◆ **EXERCISE INSTRUCTIONS**
Below are entries. Reproduce exactly the lines between the line holding "Your role within the organisation (198, 903)" and the line holding "[LINKEDIN] (231, 2217)", inclusive, and only those.

◆ **SOURCE RECORDS**
──────

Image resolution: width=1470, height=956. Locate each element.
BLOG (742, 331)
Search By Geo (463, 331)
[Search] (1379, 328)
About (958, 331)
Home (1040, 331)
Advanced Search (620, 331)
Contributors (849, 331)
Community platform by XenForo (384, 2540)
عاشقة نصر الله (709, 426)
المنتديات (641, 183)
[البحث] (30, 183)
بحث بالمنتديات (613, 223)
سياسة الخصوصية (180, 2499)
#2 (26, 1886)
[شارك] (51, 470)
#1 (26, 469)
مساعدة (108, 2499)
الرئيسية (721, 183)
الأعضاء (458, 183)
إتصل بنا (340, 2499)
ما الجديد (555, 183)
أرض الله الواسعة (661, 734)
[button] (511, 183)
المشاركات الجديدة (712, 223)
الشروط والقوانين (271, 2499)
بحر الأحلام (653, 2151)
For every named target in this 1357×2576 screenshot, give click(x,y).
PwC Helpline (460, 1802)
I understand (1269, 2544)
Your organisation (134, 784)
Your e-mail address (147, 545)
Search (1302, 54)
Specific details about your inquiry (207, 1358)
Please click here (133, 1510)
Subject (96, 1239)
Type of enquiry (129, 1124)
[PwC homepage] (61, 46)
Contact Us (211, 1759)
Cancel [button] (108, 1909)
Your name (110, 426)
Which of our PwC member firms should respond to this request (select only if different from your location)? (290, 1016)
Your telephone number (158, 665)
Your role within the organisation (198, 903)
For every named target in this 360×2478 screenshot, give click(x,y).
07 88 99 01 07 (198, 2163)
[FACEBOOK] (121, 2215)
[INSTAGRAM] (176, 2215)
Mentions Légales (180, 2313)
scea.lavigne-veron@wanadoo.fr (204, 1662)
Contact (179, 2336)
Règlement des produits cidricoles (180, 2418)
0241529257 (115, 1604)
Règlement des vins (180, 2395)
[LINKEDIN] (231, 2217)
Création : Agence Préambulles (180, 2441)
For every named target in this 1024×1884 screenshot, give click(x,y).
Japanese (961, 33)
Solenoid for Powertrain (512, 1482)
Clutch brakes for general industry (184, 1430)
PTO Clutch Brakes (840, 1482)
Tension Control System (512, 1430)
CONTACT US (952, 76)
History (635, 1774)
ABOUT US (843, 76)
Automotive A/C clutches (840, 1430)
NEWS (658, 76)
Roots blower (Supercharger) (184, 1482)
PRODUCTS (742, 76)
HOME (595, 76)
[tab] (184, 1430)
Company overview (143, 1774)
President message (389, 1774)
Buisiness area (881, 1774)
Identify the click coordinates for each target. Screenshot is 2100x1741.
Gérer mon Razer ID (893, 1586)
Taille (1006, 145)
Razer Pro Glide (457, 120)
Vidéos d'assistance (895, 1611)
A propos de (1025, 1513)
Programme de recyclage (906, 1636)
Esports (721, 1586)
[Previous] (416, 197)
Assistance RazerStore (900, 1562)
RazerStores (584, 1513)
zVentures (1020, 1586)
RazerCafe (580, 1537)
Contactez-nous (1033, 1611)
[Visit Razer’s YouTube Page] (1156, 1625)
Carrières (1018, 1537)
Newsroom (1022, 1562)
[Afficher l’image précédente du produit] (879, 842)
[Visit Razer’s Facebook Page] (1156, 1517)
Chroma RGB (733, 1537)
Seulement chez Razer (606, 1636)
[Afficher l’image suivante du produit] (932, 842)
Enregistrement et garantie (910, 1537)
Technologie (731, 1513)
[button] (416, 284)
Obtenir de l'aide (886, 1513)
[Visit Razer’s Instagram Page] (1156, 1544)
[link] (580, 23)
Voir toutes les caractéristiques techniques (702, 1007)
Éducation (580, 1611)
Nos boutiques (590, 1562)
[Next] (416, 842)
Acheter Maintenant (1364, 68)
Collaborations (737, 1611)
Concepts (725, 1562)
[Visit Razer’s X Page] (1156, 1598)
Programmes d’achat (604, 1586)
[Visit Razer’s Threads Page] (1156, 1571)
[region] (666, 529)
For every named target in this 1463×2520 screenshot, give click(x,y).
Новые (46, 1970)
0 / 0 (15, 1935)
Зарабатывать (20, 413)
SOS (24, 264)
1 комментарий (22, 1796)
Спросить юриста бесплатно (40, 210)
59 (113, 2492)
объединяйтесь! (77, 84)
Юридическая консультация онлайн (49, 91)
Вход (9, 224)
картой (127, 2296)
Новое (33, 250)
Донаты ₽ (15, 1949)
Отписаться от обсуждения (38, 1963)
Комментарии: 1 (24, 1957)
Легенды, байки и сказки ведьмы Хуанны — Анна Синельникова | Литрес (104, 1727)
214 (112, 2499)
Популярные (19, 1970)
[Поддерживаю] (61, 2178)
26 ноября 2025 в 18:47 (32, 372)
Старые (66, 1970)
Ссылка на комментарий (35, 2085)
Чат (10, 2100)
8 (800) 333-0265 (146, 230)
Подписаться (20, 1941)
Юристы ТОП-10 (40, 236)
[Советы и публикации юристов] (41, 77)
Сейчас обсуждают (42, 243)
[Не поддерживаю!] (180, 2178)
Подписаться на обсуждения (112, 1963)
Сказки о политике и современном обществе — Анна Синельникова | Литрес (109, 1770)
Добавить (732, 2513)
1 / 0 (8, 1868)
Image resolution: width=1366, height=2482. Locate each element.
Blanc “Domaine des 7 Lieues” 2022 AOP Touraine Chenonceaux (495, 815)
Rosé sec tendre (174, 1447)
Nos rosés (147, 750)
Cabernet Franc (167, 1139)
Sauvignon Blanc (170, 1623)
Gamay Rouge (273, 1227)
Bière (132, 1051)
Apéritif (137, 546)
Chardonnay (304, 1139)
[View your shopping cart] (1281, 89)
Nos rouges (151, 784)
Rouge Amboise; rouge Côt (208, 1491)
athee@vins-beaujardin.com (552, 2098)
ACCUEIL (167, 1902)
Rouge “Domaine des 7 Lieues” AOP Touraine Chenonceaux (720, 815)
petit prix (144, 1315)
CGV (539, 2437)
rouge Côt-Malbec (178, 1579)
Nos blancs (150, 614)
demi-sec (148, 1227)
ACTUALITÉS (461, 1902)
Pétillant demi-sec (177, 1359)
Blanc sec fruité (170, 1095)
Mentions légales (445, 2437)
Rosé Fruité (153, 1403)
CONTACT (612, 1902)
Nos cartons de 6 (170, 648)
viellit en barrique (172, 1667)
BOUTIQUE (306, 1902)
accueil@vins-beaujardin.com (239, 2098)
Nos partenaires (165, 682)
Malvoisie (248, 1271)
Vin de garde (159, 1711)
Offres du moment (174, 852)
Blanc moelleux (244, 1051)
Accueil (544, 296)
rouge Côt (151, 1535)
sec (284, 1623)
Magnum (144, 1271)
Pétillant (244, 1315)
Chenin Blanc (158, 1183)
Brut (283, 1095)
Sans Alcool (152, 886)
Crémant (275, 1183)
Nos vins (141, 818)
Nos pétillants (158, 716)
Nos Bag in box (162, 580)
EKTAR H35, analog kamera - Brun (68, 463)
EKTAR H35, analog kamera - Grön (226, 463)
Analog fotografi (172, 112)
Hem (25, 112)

──────

◆ **YOUR SOLUTION**
Your role within the organisation (198, 903)
For every named target in this 360×2478 screenshot, give click(x,y).
07 88 99 01 07 (198, 2163)
[FACEBOOK] (121, 2215)
[INSTAGRAM] (176, 2215)
Mentions Légales (180, 2313)
scea.lavigne-veron@wanadoo.fr (204, 1662)
Contact (179, 2336)
Règlement des produits cidricoles (180, 2418)
0241529257 (115, 1604)
Règlement des vins (180, 2395)
[LINKEDIN] (231, 2217)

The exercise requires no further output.